Last but not least, Grade 0’s. I’ll get the easy part out of the way first: the triggers. 4 Parasaulauncher is a very solid card; +1 soul, +1 hand, +5k vanguard. 2 Dinodile is a solid choice. I don’t think 8 critical is necessary when you want to draw into your combo pieces, but Dinodile at least allows you to have that extra soul or damage when you need it. That is the same reason why I like three copies of Sledge Ankylo. Simply put, draw triggers like Ankylo allow you to keep increasing your hand. In addition, that +1 soul and +3k to anything could change a lot. Coelamagnum is a rather controversial choice as he’s a stand trigger and most of your attack patterns would rather have criticals. Although this may be true in some decks, the reason why he’s in here is because he has many good uses out of being retired: +1 draw, +5k power to any unit, and he goes back to the deck after drawing, thereby allowing you to draw a non-trigger (most of the time) and allowing you to meet your quota for retiring for Gradogigant or Gluttony Dogma without having to waste valuable units. Flint Ankylo is a no-brainer, since it is a heal trigger with an effect that allows you to make the already good Bullish Primer an added in Agleam as well. Plus, he’s freaking ADORABLE! Lastly, Baby Camara. This card single-handedly helped me decide my grade one line up, and searched for a grade one unit when it is retired due to engorge effects and call it to the field with 3k additional power for the cost of one counterblast.
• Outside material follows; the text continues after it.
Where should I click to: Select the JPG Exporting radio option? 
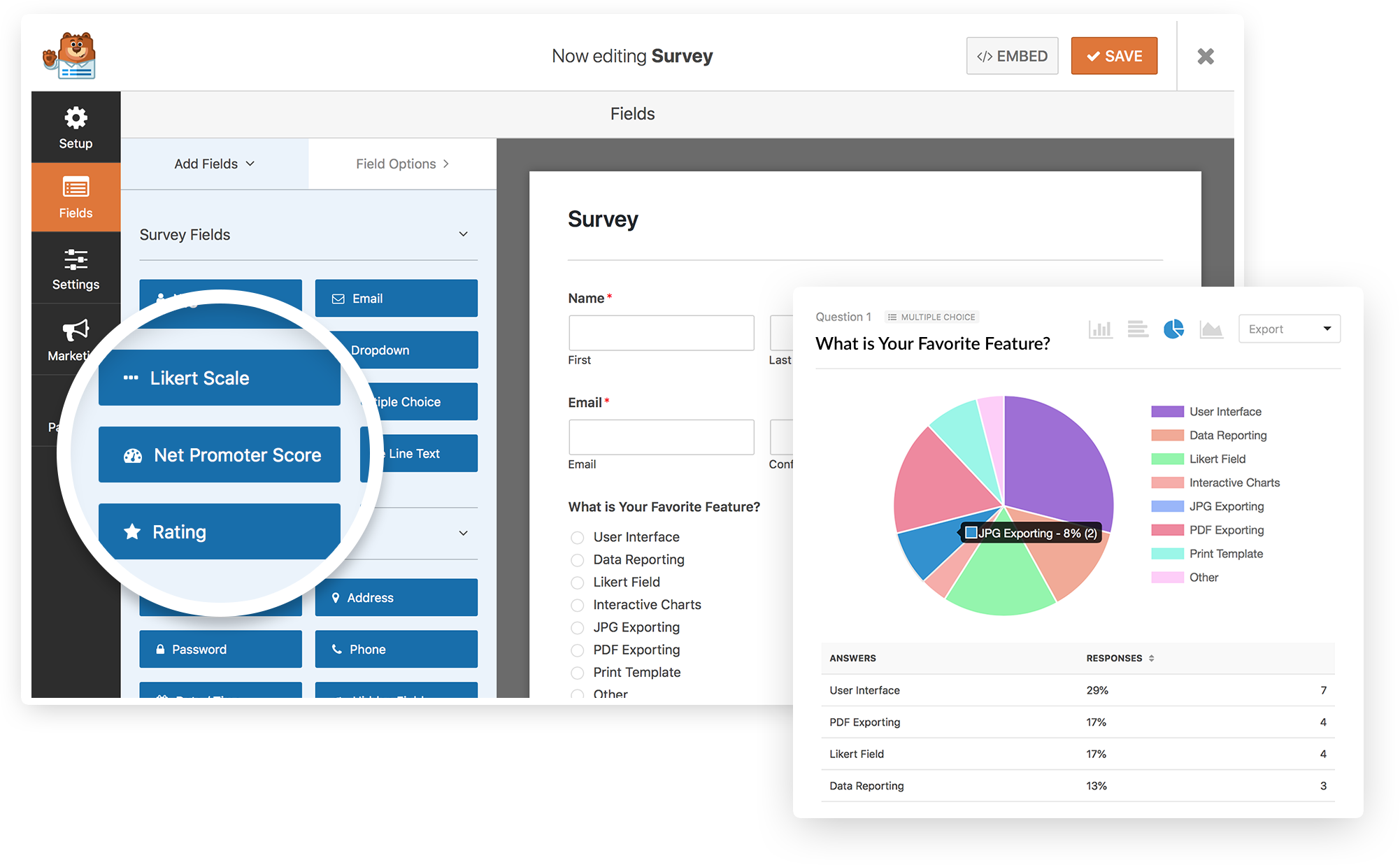[x=577, y=627]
Now that I’ve explained the list, I’ll explain the Dynast combo that I mentioned earlier. The required scenario is to be on Gaia Emperor with GB1 already achieved, 2 or more face-up damage, and 2 engorge units in your hand (preferably 2 Gaia Desperado). Follow the steps below:

  1. Stride Gaia Dynast
  2. Use Gaia Emperor’s Stride skill to call 2 Engorge units to the front row and target them with the 2nd half of the skill.
  3. Enter attack phase and attack with one of the rear guards and DON’T use it’s engorge skill.
  4. Attack with the other rear guard, using it’s Engorge Ability to retire the other rear guard. This will trigger the inherited skill that Gaia Emperor gave that unit and call back to the field standing.
  5. Repeat Step 4.
  6. Attack with that rear guard 1 more time and DON’T retire anything unless it’s back row.
  7. Attack with Gaia Dynast and activate its Engorge Ability to retire 1 of the front row rear guards.
  8. Use Gaia Dynast’s GB3 skill to target the other rear guard and retire it in addition to all other units in the column (yours and your opponents) and countercharge 1.
  9. Gaia Dynast’s 3rd ability goes into standby twice; counterblast 2 and revive the retired units to the front row
  10. Pass all triggers to the revived units and attack.

It’s really much more simple than it looks. This easy to set up combo is what will either win you the game outright, or put your opponent so far behind, your next turn is more than assured.

That’s it for my first article on this blog and I hope you enjoyed reading it as I did writing it. Obviously, there are many ways you can build a deck, but I hope that this list brings you fellow dinosaur lovers success!